Suzhou has been famous for its classical gardens for over a thousand years. Bjarke Ingels Group (BIG) just built one that holds art.
The Suzhou Museum of Contemporary Art, known as Suzhou MoCA, sits on the banks of Jinji Lake in Suzhou, China, and opens officially to the public this year. Commissioned by the Suzhou Harmony Development Group and designed by BIG in collaboration with ARTS Group and Front Inc., the complex covers 60,000 square metres and is organised as twelve interconnected pavilions under a single continuous roof.
The design draws directly from the lang, a traditional covered corridor found in Suzhou's historic gardens, used for centuries to guide visitors through layered landscapes of water, rock and plants. BIG reinterpreted that element at museum scale, stretching it across a 310 by 200 metre lakefront site and splitting it into pavilions rather than a single building. The result, when seen from above, reads less like a museum and more like a classical garden that happens to contain galleries.
Ten pavilions are complete. The remaining two are being built now, extending over Jinji Lake via covered walkways, connecting the main structure to the water.
The facades are clad in curved glass and warm-toned stainless steel, materials chosen to reflect the surrounding sky, water and landscape throughout the day. The roof surface, also stainless steel, ripples gently across the site, its soft curves referencing the profile of traditional tiled eaves. Four of the twelve pavilions house the primary exhibition galleries. The remaining eight contain a multipurpose hall, theatre, restaurant, entrance foyer and supporting spaces. Pavilions connect both above the ground and underground through bridges and tunnels, giving the museum flexibility to reconfigure circulation depending on the season or exhibition.

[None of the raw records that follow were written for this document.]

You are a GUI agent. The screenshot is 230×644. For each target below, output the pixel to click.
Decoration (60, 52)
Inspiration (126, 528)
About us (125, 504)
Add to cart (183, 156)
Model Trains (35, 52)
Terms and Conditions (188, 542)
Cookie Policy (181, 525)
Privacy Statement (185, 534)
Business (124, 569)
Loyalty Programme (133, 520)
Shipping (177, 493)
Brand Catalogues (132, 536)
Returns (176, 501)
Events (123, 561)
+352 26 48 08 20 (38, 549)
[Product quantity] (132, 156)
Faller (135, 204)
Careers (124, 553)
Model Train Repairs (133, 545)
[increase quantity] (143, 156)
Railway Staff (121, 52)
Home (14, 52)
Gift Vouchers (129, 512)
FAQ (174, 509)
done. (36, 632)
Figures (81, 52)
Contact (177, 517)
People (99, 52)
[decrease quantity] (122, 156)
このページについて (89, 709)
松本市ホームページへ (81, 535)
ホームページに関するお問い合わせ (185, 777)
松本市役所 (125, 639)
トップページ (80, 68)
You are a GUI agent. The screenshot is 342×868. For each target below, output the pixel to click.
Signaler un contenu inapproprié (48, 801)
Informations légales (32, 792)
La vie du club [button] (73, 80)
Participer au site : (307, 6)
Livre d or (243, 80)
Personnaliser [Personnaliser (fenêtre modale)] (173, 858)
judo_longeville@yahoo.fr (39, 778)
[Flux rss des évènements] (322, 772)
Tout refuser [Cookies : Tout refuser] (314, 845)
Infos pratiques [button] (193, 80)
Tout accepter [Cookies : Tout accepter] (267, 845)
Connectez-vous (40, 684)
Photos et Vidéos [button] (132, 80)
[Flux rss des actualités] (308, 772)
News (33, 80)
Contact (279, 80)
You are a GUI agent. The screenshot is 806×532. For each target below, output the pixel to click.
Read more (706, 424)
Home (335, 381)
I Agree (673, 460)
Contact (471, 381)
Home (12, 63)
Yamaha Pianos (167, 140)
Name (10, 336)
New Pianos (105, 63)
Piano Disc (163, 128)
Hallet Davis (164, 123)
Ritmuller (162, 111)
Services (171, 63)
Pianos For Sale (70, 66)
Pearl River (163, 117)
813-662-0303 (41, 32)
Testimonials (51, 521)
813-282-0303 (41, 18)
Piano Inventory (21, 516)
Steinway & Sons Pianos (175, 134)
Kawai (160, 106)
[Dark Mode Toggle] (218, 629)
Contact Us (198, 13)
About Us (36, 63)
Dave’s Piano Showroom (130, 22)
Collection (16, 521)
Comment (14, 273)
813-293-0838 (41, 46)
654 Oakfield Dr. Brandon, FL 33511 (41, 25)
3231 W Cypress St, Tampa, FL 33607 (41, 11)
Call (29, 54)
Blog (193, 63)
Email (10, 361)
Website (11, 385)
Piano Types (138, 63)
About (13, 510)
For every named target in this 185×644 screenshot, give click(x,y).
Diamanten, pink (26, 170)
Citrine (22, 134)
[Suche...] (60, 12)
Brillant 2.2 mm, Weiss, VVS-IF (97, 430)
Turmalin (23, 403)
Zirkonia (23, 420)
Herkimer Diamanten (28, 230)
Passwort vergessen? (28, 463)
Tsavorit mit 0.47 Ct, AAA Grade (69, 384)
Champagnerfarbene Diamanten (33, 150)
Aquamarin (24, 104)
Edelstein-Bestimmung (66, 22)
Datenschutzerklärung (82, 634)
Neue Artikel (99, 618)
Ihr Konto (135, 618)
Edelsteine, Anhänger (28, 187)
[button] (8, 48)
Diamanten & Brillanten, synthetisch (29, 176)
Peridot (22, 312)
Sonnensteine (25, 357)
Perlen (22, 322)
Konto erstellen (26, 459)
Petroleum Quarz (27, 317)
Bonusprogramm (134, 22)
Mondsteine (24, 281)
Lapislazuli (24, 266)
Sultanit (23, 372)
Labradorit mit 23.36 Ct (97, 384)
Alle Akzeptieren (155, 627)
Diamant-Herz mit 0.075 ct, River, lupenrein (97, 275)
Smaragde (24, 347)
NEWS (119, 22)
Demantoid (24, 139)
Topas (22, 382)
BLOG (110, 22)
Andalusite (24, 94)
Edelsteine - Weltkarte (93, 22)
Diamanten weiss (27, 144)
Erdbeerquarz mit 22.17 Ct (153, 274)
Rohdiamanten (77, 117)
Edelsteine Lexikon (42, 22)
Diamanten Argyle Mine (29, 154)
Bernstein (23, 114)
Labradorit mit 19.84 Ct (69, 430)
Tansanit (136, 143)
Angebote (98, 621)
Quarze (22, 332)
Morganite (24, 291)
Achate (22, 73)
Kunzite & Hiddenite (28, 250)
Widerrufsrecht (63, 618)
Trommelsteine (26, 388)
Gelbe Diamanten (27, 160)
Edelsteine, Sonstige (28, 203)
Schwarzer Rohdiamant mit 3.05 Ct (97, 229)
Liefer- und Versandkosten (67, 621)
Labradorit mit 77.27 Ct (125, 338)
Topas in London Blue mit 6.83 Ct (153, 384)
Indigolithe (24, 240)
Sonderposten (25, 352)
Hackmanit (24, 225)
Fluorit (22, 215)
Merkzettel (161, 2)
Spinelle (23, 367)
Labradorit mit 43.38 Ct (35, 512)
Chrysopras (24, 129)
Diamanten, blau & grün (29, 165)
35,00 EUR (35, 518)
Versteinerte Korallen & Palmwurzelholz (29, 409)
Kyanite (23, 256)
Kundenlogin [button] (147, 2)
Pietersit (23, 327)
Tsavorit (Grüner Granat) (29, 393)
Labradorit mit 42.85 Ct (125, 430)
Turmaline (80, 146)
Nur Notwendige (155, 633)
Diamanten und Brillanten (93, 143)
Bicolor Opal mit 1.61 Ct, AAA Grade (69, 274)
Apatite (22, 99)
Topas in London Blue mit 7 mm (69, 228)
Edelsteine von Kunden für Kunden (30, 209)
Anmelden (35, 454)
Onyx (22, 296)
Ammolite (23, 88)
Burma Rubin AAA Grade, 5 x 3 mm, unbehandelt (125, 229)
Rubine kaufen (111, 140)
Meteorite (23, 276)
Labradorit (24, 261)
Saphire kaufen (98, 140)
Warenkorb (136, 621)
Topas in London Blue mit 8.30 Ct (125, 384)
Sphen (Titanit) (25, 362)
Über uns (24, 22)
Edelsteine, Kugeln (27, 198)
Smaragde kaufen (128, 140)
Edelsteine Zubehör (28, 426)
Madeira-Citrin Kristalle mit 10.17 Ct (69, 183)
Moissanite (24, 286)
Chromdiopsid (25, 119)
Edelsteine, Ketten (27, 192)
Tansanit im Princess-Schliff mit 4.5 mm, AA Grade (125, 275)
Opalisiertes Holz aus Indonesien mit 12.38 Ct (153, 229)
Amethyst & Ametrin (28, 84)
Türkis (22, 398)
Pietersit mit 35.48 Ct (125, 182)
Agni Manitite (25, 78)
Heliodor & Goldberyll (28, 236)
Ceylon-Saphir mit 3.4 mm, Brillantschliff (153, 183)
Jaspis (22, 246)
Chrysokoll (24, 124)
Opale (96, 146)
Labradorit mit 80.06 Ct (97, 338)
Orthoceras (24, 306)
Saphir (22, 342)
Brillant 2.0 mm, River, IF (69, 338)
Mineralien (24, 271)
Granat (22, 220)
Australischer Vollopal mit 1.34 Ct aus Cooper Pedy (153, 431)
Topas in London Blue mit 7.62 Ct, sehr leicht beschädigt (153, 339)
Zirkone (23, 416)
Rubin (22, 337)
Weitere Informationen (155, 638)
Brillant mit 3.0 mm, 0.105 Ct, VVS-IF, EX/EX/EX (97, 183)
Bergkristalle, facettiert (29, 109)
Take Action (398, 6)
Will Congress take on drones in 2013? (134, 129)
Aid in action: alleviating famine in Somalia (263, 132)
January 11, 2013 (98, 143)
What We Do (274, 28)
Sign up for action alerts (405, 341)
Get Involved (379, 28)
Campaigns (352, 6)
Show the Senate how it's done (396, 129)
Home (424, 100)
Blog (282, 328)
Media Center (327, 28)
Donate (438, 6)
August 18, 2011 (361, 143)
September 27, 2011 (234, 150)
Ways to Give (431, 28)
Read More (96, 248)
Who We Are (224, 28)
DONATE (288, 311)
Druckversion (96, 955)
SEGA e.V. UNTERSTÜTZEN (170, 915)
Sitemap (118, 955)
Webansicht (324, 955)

The museum partially opened with an inaugural exhibition called Materialism, curated by BIG and on view through March 8, 2026. The show explored how materials, from stone to recyclate, shape architectural design, using large-scale models of over twenty BIG projects. The seating throughout the galleries was fabricated from the same materials on display, making the exhibition itself a physical argument for its own content. The grand public opening will follow this summer.
On sustainability, the project targets China's Green Building Evaluation Label (GBEL) 2-Star certification, integrating passive shading, natural ventilation and locally sourced materials throughout the build.
The site sits adjacent to the Suzhou Ferris wheel, a 120-metre observation wheel on the lakefront. Ingels has noted that the museum's layout only becomes fully legible when viewed from the gondolas above, the pavilion roofs forming a pattern across the ground that mirrors the logic of a traditional garden maze.